Stored entries:
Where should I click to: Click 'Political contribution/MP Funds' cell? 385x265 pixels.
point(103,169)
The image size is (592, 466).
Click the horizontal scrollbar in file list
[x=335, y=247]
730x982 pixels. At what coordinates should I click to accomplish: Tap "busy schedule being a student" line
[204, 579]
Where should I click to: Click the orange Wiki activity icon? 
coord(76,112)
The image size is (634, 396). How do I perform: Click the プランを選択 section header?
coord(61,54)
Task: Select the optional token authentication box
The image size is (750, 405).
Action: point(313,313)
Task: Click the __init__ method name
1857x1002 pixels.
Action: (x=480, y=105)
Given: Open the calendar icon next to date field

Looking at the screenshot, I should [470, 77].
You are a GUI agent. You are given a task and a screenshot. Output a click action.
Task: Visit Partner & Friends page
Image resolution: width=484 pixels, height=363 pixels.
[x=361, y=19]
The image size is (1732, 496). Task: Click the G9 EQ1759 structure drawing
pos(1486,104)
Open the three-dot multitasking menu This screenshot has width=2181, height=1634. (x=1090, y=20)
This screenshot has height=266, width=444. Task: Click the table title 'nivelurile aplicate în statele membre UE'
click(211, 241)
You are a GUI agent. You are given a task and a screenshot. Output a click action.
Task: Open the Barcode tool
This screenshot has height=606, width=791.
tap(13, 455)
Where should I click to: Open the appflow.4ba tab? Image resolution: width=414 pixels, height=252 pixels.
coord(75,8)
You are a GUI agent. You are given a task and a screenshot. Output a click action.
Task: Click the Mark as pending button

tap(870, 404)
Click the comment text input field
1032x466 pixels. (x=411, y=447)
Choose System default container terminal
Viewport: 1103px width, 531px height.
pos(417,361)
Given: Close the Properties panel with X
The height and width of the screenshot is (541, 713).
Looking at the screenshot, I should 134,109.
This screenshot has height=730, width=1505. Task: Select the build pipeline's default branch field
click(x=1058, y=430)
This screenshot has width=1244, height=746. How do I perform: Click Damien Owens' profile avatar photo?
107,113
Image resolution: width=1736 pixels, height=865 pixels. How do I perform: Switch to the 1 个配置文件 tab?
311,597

Exercise objective
Extract each line in the records above that contains the word "should", and copy every such line in full.

Output
Where should I click to: Click 'Political contribution/MP Funds' cell? 385x265 pixels.
730x982 pixels. At what coordinates should I click to accomplish: Tap "busy schedule being a student" line
Where should I click to: Click the orange Wiki activity icon? 
Looking at the screenshot, I should [470, 77].
Where should I click to: Open the appflow.4ba tab? Image resolution: width=414 pixels, height=252 pixels.
Looking at the screenshot, I should 134,109.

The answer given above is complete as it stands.